Но запасное оружие было не более чем временным решением, ставшее менее эффективным и более опасным, когда об уловке прознала общественность. В итоге, пока заявления на избыточное применение силы множились, а фраза «полицейская жестокость» стала расхожей, департаменту пришлось уйти в оборону. На взгляд Дональда Уордена, конец старого Балтиморского департамента полиции можно определить с точностью до дня. 6 апреля 1973 года двадцатичетырехлетнему патрульному Норману Бакману на улице в Пимлико шесть раз выстрелили голову из его собственного служебного револьвера. Двое сослуживцев на расстоянии квартала услышали пальбу и примчались по Куантико-авеню. Они увидели, что над телом мертвого полицейского стоит молодой парень, а рядом лежит орудие убийства.
–
Вместо того чтобы изрешетить стрелка на месте, полицейские просто надели на него наручники и увезли в центр. Где раньше на улицах Балтимора царил кодекс, теперь были мертвые полицейские и живые убийцы копов.

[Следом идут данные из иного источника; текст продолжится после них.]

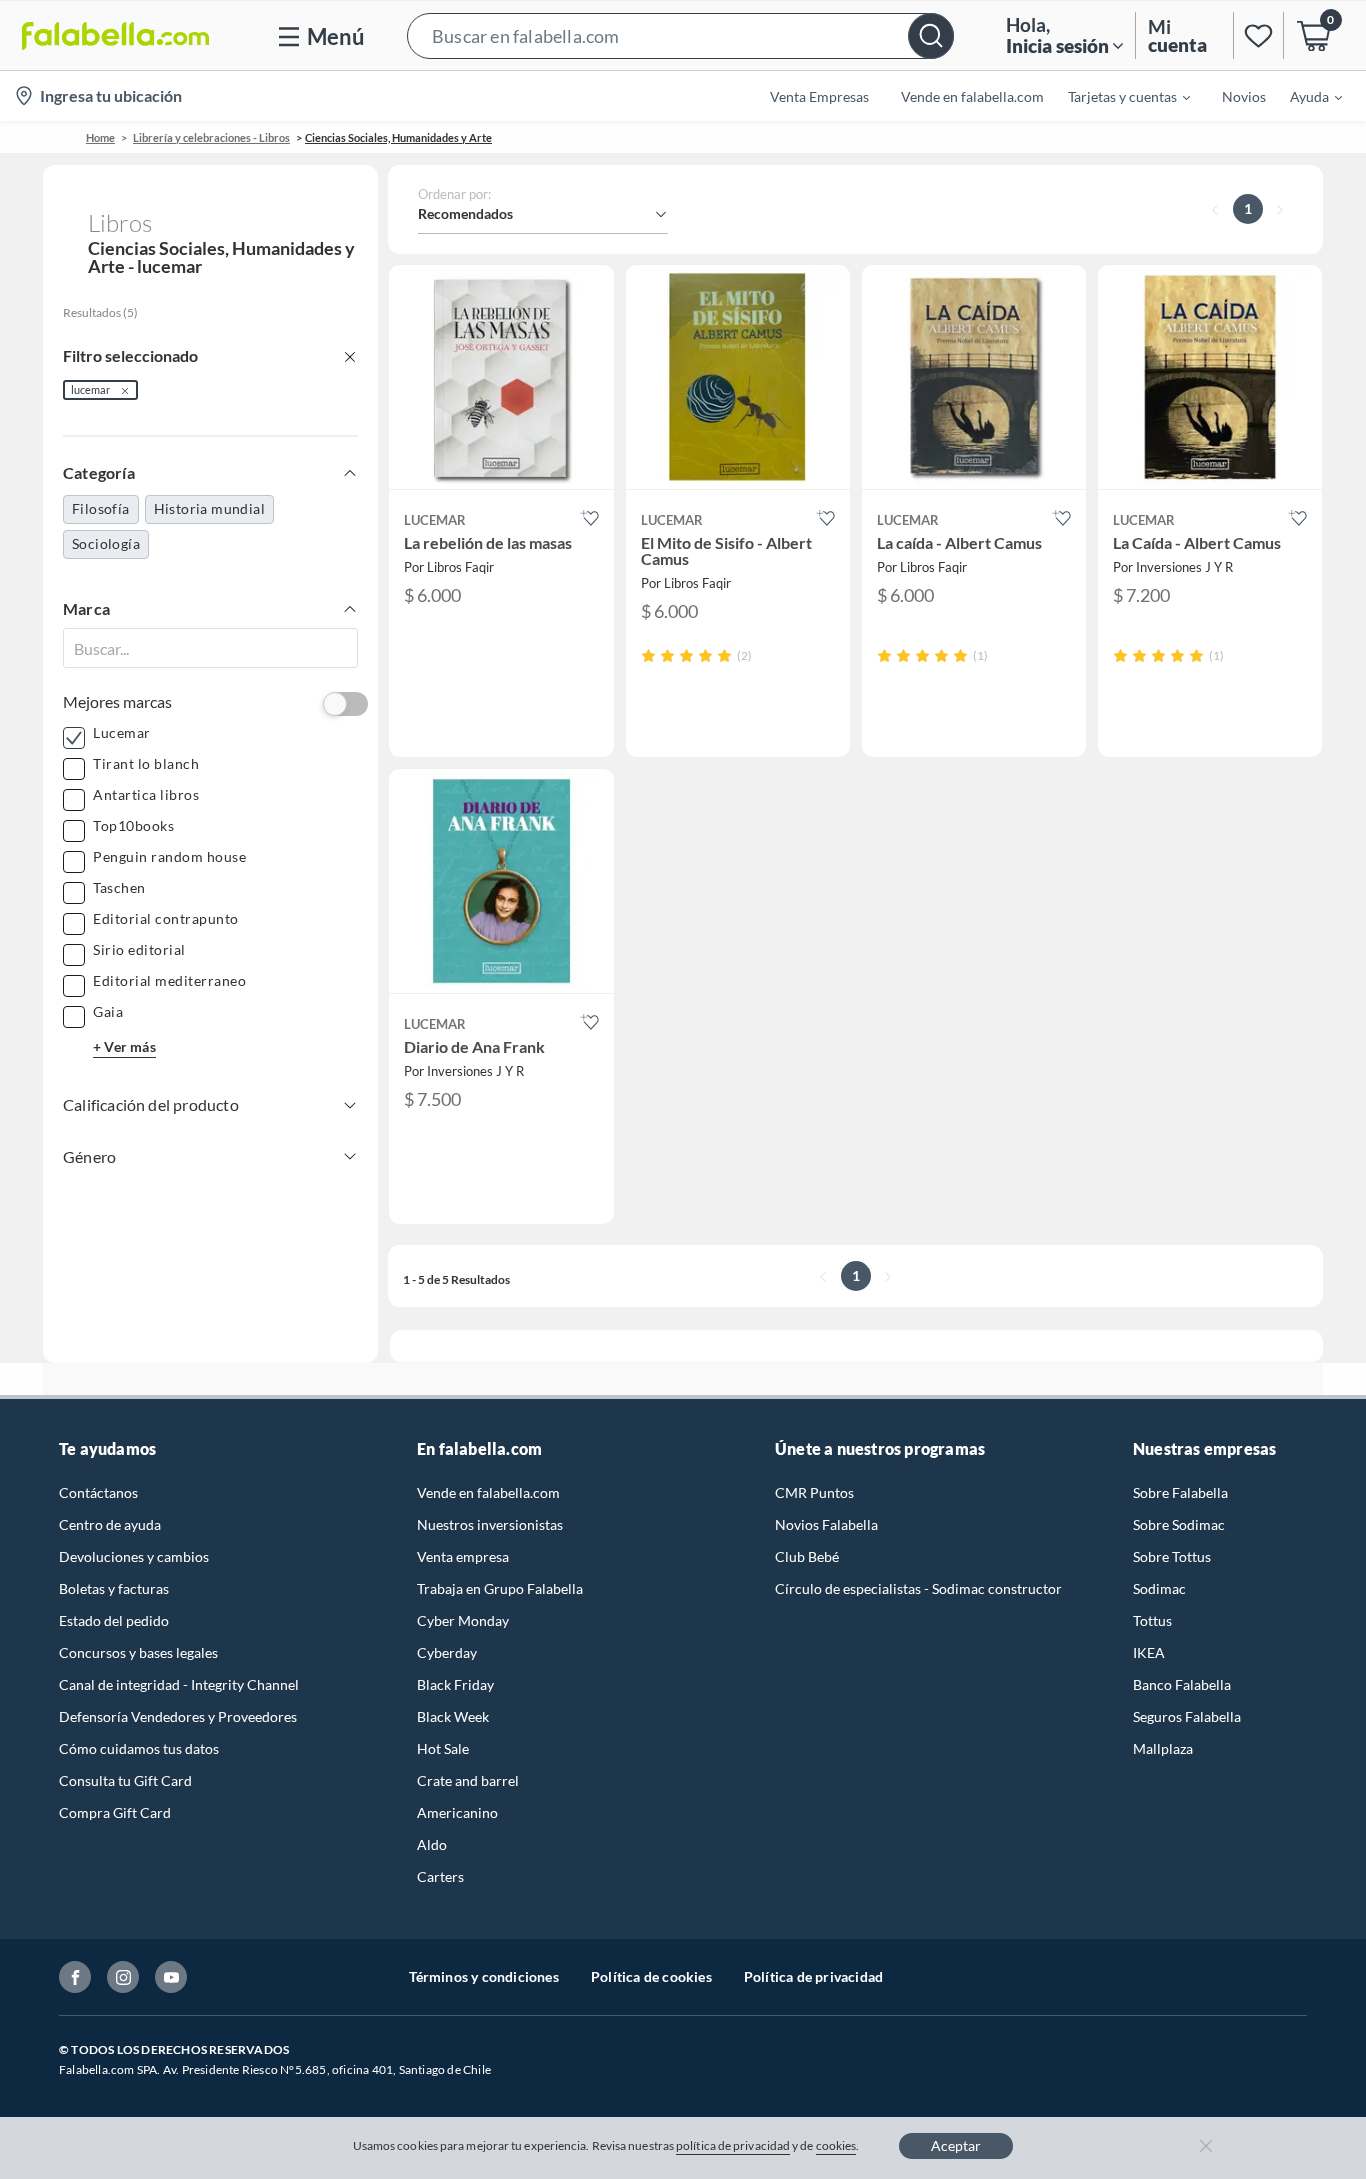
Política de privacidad (813, 1976)
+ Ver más (124, 1046)
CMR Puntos (814, 1492)
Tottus (1152, 1620)
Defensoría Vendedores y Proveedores (178, 1716)
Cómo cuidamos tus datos (139, 1748)
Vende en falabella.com (488, 1492)
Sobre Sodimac (1179, 1524)
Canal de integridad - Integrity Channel (179, 1684)
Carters (440, 1876)
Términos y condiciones (484, 1976)
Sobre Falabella (1180, 1492)
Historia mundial (209, 508)
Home (100, 137)
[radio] (648, 655)
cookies (836, 2145)
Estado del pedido (114, 1620)
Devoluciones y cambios (134, 1556)
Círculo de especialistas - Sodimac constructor (918, 1588)
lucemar (90, 389)
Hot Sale (443, 1748)
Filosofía (101, 508)
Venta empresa (463, 1556)
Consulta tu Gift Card (125, 1780)
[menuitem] (1117, 96)
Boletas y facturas (114, 1588)
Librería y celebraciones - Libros (211, 137)
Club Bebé (807, 1556)
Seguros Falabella (1187, 1716)
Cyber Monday (463, 1620)
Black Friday (455, 1684)
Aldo (432, 1844)
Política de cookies (651, 1976)
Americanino (457, 1812)
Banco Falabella (1182, 1684)
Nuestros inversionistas (490, 1524)
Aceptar (956, 2145)
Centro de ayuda (110, 1524)
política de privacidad (733, 2145)
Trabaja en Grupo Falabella (500, 1588)
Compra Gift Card (115, 1812)
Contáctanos (98, 1492)
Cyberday (447, 1652)
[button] (680, 35)
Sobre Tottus (1172, 1556)
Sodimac (1159, 1588)
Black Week (453, 1716)
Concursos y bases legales (138, 1652)
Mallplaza (1163, 1748)
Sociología (106, 543)
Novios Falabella (826, 1524)
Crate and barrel (468, 1780)
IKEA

Уорден не знал, как к этому относиться. Отчасти он понимал, что старые обычаи невозможно оправдать и уж тем более продолжать, но Бакман все-таки был другом, молодым патрульным, который вкалывал как проклятый, чтобы попасть в спецподразделение Уордена в Северо-Западном районе. Когда домой Уордену дозвонился лейтенант, он быстро оделся и приехал в участок еще с десятком сотрудников, как раз когда в КПЗ привезли убийцу Бакмана. По официальной версии во время оформления и фотографирования подозреваемый жаловался на боли в животе, но в городе все понимали, что эта за боль. И когда черная газета Балтимора, «Афроамерикан», отправила в Синайскую больницу фотографа, чтобы снять травмы подозреваемого, именно Уорден арестовал его за незаконное проникновение. Когда NAACP [27] потребовала провести расследование, начальники просто уперлись и твердили, что никаких избиений и в помине не было.
27
National Association for the Advancement of Colored People, NAACP (1909) – Национальная ассоциация содействия прогрессу цветного населения.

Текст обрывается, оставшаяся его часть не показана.